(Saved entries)
========================================

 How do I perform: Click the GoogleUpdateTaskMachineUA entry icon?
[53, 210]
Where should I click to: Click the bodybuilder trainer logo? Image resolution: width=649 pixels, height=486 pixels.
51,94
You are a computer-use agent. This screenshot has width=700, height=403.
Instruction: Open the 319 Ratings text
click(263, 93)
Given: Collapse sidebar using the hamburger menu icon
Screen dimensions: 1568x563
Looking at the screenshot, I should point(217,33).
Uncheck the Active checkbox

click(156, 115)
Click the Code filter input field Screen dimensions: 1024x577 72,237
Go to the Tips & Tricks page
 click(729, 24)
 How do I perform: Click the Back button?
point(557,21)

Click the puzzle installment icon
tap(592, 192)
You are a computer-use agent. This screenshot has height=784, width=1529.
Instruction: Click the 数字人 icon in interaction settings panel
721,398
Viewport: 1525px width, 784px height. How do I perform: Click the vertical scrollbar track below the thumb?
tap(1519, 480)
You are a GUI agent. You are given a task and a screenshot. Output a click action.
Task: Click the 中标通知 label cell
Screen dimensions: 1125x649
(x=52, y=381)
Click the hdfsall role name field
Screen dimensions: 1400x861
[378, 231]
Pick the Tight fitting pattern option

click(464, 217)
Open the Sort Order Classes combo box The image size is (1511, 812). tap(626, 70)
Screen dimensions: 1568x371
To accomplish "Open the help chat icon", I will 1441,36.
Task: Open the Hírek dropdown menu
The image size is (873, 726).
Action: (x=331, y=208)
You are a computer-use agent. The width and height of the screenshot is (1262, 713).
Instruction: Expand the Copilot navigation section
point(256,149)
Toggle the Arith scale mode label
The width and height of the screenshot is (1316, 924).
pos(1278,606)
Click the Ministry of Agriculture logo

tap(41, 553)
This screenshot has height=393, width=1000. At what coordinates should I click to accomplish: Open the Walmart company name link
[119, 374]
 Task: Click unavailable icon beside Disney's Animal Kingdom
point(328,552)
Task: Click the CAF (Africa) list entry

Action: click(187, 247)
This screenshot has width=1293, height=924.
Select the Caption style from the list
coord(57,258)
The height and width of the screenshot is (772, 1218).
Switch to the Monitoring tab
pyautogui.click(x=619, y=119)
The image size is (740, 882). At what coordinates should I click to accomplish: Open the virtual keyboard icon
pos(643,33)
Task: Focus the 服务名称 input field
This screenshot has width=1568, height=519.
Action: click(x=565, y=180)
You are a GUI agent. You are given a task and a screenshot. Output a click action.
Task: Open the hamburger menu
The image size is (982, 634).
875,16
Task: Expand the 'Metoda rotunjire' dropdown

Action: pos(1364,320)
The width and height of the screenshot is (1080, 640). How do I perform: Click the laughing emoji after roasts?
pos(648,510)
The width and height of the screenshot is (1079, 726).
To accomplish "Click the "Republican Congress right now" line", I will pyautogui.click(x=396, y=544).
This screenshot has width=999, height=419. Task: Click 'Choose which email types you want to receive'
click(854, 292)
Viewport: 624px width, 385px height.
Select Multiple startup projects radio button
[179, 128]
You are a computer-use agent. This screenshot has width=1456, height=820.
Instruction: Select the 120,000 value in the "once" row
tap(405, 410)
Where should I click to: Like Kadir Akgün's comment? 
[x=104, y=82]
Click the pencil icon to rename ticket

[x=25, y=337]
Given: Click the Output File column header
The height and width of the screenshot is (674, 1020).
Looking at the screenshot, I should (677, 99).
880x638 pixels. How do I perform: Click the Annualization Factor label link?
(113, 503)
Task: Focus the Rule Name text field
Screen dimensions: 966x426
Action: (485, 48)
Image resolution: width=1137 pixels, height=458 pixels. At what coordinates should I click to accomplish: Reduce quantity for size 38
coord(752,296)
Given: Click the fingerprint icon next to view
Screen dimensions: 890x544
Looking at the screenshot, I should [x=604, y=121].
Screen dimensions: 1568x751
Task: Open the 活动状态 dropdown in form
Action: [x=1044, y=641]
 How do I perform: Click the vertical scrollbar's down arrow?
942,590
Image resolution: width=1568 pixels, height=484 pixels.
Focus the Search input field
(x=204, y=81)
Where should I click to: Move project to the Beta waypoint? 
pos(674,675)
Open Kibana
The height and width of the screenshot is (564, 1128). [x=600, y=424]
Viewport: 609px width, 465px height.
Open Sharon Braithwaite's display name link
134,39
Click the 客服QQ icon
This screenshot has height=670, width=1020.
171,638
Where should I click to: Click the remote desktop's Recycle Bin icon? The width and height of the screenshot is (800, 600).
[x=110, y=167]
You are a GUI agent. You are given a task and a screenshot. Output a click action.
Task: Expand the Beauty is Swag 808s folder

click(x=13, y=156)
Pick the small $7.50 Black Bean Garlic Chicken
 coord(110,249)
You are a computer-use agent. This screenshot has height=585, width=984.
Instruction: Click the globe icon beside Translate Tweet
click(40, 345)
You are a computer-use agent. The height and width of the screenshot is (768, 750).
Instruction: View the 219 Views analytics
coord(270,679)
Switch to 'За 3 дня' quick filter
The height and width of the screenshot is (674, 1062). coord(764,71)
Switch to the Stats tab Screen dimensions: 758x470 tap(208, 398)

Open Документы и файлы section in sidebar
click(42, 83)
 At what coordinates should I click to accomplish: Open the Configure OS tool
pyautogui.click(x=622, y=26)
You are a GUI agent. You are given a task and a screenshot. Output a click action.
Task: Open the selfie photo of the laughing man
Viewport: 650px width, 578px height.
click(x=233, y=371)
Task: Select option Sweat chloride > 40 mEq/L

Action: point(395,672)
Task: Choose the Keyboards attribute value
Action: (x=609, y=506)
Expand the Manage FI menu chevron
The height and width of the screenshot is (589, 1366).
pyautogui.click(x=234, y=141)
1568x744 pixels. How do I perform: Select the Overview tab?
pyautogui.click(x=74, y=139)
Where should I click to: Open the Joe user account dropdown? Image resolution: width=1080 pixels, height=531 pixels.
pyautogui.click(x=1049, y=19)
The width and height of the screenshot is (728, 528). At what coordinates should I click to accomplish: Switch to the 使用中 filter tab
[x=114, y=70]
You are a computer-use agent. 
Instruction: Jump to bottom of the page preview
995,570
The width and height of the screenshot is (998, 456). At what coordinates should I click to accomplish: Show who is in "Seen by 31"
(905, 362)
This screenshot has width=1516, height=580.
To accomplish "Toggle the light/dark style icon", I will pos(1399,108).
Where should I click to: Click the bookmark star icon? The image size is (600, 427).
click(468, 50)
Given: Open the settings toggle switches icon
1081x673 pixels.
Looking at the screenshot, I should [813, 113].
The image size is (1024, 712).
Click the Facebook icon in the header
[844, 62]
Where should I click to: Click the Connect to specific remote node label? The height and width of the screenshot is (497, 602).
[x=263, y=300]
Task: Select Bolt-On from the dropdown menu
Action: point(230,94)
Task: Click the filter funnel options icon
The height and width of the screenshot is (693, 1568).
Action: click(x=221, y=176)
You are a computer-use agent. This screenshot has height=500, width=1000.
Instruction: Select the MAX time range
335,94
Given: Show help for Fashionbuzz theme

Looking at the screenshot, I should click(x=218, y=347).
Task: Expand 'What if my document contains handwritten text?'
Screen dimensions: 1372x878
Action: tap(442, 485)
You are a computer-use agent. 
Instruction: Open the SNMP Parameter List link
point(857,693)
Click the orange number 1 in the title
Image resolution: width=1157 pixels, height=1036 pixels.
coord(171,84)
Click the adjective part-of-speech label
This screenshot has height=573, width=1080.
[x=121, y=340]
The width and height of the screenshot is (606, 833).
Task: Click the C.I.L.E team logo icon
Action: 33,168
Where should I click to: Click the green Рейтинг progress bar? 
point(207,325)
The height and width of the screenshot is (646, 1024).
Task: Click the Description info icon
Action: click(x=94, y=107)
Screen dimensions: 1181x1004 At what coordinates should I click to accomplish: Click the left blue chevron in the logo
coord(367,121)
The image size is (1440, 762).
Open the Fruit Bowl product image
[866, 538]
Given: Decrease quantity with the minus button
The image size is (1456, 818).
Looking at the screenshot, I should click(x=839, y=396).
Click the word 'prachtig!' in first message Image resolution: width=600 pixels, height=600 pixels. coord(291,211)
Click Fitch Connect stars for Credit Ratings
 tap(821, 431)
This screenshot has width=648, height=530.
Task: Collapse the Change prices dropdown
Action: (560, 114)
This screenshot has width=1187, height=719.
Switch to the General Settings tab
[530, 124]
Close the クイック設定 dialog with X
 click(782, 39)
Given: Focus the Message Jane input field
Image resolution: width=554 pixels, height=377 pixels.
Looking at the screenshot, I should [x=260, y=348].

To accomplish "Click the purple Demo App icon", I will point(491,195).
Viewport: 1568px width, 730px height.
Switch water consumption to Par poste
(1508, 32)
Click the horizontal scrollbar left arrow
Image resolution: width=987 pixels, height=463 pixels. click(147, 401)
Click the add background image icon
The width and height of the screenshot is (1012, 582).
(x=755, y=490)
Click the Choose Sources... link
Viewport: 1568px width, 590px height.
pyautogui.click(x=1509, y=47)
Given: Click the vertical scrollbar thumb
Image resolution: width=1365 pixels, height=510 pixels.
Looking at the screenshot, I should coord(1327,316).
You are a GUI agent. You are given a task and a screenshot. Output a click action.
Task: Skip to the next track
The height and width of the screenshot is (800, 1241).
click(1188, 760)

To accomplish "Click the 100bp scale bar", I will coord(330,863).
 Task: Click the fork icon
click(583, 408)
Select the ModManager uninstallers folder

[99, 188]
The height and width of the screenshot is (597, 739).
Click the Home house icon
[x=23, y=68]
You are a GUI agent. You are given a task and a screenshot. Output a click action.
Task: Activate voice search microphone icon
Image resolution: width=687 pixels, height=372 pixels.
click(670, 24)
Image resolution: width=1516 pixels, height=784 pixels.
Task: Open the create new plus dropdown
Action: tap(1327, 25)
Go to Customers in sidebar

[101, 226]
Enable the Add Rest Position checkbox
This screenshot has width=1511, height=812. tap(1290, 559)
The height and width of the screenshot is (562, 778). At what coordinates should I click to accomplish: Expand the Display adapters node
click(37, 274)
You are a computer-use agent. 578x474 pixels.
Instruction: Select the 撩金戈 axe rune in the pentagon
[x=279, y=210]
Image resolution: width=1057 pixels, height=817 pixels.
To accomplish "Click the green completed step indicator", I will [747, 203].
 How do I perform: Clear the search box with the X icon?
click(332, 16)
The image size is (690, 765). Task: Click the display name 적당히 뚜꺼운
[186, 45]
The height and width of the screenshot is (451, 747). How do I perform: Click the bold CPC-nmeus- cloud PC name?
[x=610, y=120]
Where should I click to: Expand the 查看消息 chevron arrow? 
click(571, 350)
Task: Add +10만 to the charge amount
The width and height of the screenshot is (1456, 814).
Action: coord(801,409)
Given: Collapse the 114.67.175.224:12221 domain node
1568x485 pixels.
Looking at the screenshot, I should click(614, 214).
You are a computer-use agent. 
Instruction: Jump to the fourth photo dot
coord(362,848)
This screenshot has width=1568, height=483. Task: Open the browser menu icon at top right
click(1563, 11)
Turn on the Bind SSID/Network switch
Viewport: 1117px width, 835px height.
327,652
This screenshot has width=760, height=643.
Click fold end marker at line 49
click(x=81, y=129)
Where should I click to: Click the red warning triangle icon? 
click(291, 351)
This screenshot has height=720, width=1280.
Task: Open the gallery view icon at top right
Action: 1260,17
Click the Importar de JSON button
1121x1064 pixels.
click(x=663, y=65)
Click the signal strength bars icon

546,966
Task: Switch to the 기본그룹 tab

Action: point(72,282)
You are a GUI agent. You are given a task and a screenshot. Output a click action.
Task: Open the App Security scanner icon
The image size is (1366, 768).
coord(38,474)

========================================

TASK DETAILS -
Start at the first line of the entries above. Set down each line exactly through the one with "Click the Code", and stop there.

WRITTEN ANSWER -
 How do I perform: Click the GoogleUpdateTaskMachineUA entry icon?
[53, 210]
Where should I click to: Click the bodybuilder trainer logo? Image resolution: width=649 pixels, height=486 pixels.
51,94
You are a computer-use agent. This screenshot has width=700, height=403.
Instruction: Open the 319 Ratings text
click(263, 93)
Given: Collapse sidebar using the hamburger menu icon
Screen dimensions: 1568x563
Looking at the screenshot, I should point(217,33).
Uncheck the Active checkbox

click(156, 115)
Click the Code filter input field Screen dimensions: 1024x577 72,237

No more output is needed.